--- START ---

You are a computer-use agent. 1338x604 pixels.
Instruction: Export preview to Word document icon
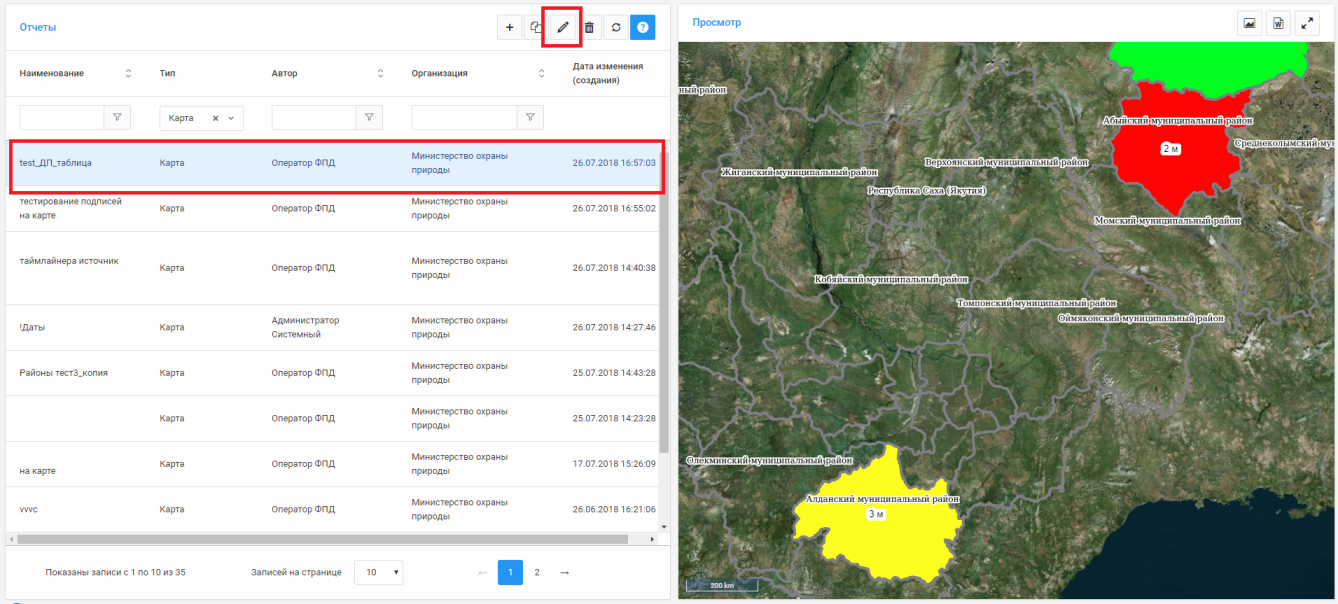point(1278,23)
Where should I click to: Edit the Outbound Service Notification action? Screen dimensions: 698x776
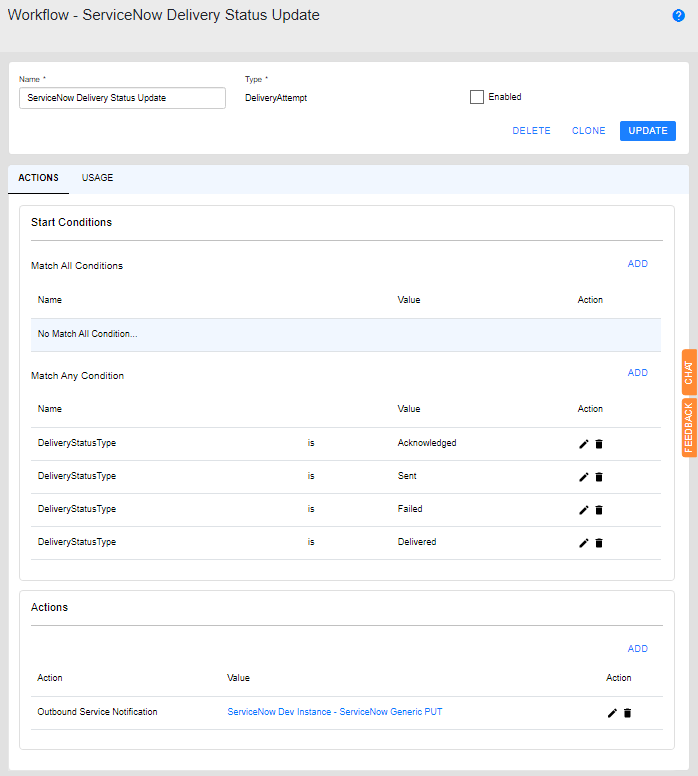[613, 713]
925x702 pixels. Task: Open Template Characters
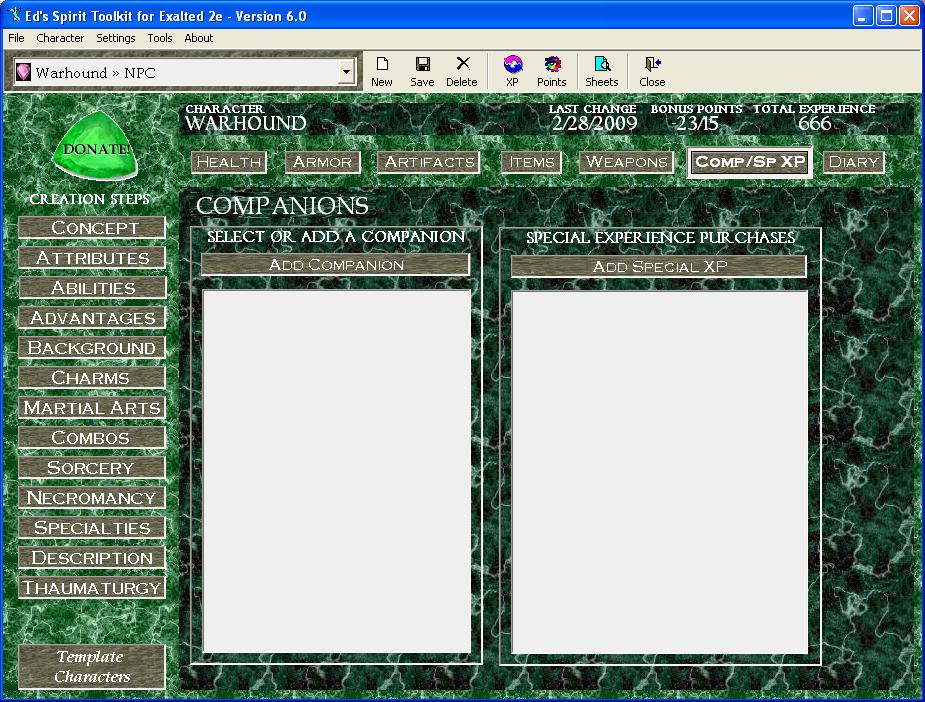pyautogui.click(x=91, y=667)
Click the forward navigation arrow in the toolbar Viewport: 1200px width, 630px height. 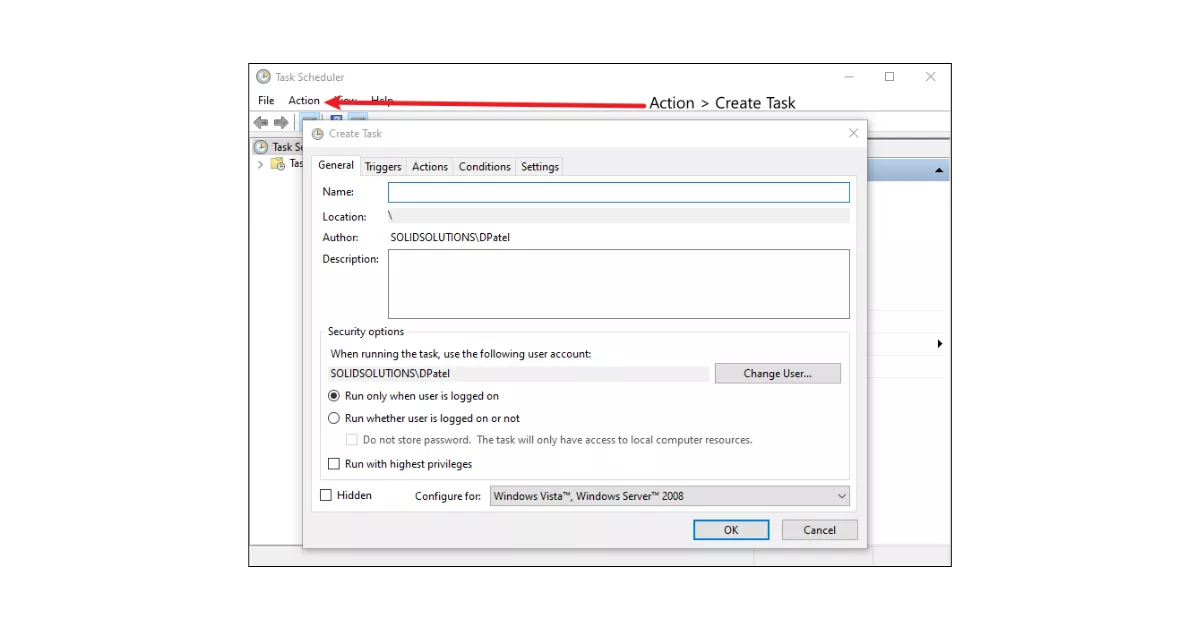(x=280, y=122)
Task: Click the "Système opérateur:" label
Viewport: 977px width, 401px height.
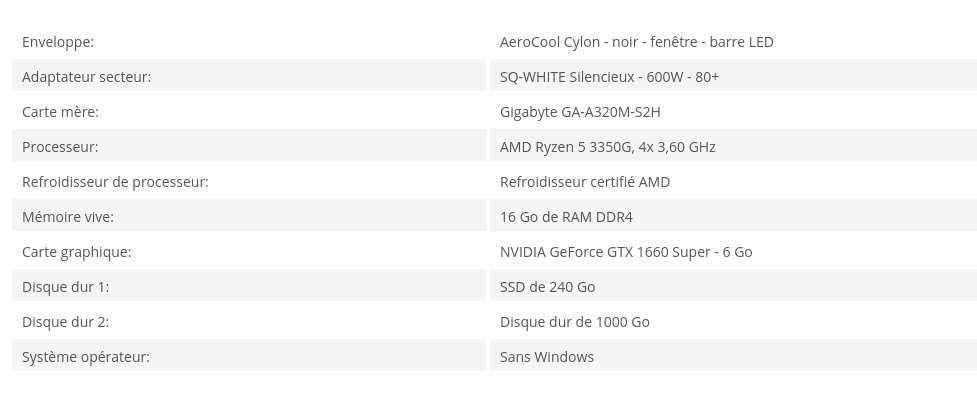Action: [x=86, y=357]
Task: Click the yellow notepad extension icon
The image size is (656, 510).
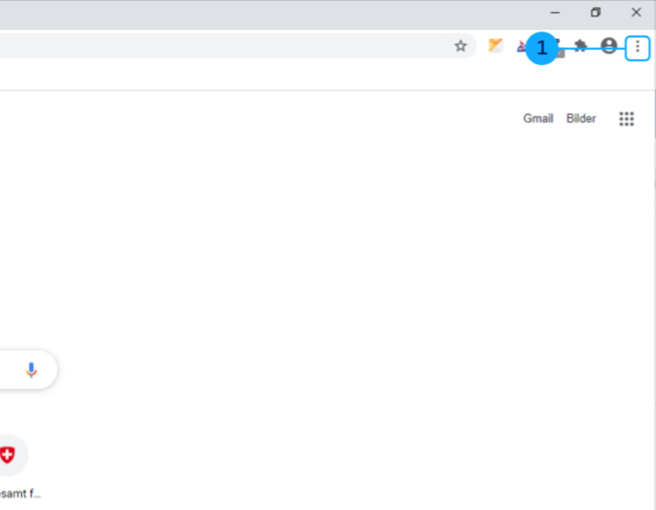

--- END ---

Reproduce precisely the lines of the listing above, from the line containing "Task: Click the yellow notepad extension icon" to the last line, both ends included. Pictures are to be omitted.

Task: Click the yellow notepad extension icon
The image size is (656, 510).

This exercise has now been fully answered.